⟨

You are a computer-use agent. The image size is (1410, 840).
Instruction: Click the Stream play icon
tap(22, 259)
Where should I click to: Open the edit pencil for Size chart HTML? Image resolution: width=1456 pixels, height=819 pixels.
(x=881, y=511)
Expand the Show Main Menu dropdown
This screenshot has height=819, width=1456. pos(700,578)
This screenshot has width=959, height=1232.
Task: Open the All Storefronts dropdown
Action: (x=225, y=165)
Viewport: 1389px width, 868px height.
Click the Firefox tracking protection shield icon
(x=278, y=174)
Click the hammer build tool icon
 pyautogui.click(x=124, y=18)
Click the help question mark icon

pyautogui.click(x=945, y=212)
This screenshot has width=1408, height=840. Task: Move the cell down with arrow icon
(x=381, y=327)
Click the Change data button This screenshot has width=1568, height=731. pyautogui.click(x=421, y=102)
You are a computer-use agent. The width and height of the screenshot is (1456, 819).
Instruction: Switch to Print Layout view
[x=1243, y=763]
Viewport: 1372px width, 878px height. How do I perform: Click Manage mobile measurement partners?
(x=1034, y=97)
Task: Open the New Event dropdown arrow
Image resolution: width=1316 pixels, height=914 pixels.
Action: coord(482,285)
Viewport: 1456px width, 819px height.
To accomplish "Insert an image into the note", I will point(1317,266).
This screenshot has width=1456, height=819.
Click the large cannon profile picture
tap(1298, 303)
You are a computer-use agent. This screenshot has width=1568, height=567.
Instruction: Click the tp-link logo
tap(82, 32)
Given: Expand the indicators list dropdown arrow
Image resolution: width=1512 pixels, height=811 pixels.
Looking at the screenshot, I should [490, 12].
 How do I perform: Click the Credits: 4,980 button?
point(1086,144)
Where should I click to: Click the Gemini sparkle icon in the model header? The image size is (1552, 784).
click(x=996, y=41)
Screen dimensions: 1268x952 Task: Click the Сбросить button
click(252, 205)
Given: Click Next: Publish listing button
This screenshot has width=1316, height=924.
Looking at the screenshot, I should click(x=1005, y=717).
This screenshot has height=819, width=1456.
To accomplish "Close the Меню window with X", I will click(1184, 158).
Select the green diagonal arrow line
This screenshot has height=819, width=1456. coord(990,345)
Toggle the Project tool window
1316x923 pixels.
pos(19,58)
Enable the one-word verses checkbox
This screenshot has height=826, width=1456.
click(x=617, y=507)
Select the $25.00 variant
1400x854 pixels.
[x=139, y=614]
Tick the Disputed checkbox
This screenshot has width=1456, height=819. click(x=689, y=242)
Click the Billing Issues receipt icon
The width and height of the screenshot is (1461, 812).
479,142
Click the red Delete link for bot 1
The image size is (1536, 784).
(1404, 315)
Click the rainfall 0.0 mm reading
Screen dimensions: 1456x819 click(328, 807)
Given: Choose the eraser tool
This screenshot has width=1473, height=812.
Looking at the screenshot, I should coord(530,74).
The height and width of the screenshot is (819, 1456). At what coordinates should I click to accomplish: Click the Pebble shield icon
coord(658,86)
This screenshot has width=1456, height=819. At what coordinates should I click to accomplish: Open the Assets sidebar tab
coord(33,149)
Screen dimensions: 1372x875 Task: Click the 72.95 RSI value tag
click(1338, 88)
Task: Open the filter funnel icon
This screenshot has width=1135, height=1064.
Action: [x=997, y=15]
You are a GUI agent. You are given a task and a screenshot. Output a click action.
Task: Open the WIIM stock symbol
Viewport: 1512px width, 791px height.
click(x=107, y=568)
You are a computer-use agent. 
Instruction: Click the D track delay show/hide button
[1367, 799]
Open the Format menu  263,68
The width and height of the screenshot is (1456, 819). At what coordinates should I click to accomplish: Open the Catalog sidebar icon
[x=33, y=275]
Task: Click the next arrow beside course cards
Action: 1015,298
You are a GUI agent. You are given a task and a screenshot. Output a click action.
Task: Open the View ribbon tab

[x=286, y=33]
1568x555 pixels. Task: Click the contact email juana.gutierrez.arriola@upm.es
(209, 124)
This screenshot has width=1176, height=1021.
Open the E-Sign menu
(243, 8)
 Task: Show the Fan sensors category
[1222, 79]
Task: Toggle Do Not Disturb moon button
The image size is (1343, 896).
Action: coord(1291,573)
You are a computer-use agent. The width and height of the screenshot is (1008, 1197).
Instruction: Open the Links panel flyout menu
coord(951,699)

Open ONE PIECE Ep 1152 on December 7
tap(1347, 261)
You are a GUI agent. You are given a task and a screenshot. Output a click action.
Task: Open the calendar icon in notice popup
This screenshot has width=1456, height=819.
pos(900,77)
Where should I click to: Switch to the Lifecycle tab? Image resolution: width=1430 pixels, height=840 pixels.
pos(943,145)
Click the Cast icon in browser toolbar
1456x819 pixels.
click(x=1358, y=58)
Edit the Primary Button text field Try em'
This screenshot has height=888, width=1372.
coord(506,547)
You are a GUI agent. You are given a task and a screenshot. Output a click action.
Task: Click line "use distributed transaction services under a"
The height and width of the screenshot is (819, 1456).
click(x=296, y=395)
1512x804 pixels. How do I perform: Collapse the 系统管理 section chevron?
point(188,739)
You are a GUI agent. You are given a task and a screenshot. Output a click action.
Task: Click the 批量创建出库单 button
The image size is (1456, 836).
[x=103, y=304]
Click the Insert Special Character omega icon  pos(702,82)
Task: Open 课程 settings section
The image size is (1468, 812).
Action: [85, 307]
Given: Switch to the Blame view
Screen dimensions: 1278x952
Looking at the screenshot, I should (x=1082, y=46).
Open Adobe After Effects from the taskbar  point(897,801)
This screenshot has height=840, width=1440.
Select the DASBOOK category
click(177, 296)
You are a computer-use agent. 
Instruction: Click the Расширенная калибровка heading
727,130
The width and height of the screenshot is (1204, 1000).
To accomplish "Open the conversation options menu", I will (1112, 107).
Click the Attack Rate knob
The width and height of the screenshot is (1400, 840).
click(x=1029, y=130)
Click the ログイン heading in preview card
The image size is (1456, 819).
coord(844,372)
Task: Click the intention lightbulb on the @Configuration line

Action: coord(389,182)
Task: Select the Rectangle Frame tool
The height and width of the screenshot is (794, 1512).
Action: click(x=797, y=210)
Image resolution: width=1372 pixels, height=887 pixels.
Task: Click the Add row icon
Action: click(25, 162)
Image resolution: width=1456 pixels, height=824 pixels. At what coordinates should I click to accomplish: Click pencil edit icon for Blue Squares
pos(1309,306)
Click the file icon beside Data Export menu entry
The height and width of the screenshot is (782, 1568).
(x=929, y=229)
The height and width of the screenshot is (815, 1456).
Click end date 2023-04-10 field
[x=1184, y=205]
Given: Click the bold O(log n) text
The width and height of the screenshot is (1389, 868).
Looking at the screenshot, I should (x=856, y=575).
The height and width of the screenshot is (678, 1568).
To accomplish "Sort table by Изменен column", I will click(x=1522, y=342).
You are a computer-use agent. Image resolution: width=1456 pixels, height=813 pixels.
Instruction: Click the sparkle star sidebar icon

⟩

Wherever the word "Insert" appears in a line of the data above, copy that line.

To accomplish "Insert an image into the note", I will point(1317,266).
Click the Insert Special Character omega icon  pos(702,82)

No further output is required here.